[Data shown]:
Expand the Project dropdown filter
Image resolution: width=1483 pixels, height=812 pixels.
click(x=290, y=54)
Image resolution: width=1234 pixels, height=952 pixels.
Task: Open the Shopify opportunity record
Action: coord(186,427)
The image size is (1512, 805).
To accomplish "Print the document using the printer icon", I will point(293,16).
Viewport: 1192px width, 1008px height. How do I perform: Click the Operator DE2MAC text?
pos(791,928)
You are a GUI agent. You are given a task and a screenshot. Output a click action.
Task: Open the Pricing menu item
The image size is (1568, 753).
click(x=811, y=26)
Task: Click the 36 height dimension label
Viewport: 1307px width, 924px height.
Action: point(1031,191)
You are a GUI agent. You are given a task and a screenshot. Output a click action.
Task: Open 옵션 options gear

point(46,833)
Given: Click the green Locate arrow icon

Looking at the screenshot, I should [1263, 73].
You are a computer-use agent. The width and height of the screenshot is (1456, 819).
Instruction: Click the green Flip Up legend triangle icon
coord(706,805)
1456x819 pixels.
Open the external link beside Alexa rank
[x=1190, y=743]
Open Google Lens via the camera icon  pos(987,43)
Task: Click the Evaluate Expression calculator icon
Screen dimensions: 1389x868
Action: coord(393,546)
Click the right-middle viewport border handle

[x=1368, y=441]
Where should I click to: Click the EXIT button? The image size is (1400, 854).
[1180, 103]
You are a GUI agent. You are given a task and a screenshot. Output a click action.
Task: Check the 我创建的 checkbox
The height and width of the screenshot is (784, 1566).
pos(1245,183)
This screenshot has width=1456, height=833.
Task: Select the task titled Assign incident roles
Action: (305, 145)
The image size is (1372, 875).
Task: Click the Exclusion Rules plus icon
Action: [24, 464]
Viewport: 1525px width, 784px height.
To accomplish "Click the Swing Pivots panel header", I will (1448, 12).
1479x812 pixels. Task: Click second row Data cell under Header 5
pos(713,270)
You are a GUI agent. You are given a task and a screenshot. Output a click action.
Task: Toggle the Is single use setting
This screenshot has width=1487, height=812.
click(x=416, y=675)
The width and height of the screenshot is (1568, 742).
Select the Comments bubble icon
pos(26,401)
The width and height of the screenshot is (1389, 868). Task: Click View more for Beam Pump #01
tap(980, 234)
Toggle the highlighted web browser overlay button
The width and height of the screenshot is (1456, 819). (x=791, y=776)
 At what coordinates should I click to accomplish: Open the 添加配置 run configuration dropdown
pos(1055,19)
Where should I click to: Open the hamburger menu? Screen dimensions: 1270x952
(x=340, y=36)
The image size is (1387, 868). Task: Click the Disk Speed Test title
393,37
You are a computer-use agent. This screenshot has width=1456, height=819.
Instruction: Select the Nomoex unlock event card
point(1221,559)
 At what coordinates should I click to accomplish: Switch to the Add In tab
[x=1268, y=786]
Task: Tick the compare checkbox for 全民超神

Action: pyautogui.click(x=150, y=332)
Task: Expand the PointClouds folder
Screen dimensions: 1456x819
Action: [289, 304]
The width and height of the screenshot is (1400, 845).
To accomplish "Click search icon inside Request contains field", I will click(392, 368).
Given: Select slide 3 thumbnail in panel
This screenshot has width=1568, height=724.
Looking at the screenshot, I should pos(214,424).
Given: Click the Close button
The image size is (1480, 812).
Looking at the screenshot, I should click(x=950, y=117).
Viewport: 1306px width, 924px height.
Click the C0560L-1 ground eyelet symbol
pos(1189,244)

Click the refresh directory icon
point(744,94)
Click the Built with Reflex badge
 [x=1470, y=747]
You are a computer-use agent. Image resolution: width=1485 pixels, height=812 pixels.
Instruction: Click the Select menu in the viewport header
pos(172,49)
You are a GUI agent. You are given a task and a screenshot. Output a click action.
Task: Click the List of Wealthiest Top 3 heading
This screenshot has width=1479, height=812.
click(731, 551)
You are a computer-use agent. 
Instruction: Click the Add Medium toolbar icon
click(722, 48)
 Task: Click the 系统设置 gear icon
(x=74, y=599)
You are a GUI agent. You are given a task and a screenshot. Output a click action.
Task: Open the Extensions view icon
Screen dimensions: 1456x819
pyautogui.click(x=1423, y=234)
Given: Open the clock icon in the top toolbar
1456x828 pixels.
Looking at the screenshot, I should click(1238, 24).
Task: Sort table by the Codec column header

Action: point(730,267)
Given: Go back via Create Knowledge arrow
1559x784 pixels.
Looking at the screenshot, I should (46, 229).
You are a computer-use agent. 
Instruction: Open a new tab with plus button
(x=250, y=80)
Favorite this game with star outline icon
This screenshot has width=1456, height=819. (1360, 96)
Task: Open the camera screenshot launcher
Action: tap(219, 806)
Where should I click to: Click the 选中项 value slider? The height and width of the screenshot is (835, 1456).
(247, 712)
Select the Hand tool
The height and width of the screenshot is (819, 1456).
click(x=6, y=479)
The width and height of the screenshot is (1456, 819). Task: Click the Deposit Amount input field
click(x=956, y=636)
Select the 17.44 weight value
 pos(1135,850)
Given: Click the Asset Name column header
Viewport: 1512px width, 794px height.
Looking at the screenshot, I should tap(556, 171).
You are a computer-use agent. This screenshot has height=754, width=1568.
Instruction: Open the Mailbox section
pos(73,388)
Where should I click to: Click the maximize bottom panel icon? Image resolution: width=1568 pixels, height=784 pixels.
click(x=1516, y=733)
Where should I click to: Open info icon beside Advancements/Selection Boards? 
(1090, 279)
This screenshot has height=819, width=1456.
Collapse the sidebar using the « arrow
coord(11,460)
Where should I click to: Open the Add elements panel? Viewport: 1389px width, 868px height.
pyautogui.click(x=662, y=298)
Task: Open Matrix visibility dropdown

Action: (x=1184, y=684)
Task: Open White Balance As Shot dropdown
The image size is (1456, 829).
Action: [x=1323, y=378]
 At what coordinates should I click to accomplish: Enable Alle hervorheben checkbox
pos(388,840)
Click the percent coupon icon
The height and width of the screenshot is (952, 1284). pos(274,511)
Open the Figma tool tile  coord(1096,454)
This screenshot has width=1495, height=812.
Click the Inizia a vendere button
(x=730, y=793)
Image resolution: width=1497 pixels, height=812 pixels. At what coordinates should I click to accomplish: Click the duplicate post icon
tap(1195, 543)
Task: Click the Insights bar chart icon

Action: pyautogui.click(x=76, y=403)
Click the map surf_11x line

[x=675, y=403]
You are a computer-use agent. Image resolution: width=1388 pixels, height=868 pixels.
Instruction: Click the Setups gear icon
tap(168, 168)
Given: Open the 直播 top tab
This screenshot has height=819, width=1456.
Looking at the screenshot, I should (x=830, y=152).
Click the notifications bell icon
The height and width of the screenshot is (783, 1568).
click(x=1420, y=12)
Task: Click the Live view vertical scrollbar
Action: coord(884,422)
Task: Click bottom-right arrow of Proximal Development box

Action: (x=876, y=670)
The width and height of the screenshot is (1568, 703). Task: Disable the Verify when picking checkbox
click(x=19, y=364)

[Required work]: Search the data for the word "will" and copy each line where it appears.

[Output of the exercise]:
To accomplish "Print the document using the printer icon", I will point(293,16).
To accomplish "Click the Swing Pivots panel header", I will (1448, 12).
To accomplish "Click search icon inside Request contains field", I will click(392, 368).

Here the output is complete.